The Salvation Army as Evangelical
The Salvation Army is historically firmly rooted in the movements described as evangelicalism (Shaw, 1997, p. 35).  Evangelicalism originally came about in the eighteenth century revivals in England (Shaw, 1997, p. 35).  Many countries were affected by the revivals, including the United States. (Shaw, 1997, p. 35). William Booth was originally part of the Methodist denomination, which came out of the revivals of the likes of Charles Wesley and Jonathan Edwards (Shaw, 1997, p. 36).  One could say that William Booth’s Christian Mission and later the Salvation Army are ideological descendants of evangelicalism and therefore part of modern evangelicalism (Shaw, 1997, p. 36). 
Some of the greats of modern and recent evangelicalism include John R.W. Stott, J.I. Packer, Francis Schaeffer, and of course Billy Graham (Shaw, 1997, p. 36, 40). In fact is one is looking for a ringing endorsement of a prominent evangelical leader, Billy Graham spoke direct praise for the Salvation Army during his years of ministry calling it "Christianity in action!" (Gariepy, 2009).  
General Shaw (1997) indicates four great principles that are hallmarks of evangelicalism: they include insistence on biblical authority, personal emphasis in regard to conversion, recognition of the need for social service and social action, and a firm focus of the work of Jesus Christ on the cross (p. 45). 
Salvationism is deeply influenced by the works of Dr. Francis Schaeffer, in that the Salvation Army rejects a liberal, or low view of scripture (Shaw, 1997, p. 25).  Instead, the Salvation Army affirms the highest view of scripture as the inerrant word of God.  Indeed, the Salvation Army also rejects the relativism of the modern age, which has made for moral chaos and the loss of truth as a concept (Shaw, 1997, p. 44).  The Salvation Army affirms objective moral values, the fact that Christianity is a comprehensive worldview, and the fact of the necessity for modern believers to be vocal on important social and political issues of the day (Shaw, 1997).

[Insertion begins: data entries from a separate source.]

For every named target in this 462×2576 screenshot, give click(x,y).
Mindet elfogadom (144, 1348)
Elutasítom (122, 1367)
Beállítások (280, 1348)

The Salvation Army as a Christian movement focused on a dual mission of preaching the gospel and meeting needs, is in fact a protestant evangelical church movement.  The Salvation Army is a church, given the very nature of the army as a body of officers and soldiers who regularly worship God.  The Salvation Army is protestant in that the basic precepts of protestant theology and worship are met in the activities of the army.  And the Salvation Army is evangelical in that the army holds the highest view of scripture, propagates the need for a personal relationship with Jesus, and firmly emphasizes social service work and social action.  Or as Shaw (1997) said in his book, quoting cardinal archbishop Law of Boston, “The Salvation Army is an authentic expression of classical Christianity” (p. 5).


Clifton, Shaw. Who Are These Salvationists?. 1st ed. Alexandria, VA: Crest Books, 1999. Print.
Gariepy, H. (2009). Christianity in Action (1st ed.). Grand Rapids, MI: Eerdmans.
NIV Bible. 1st ed. London: Hodder & Stoughton Ltd, 2007.             Print.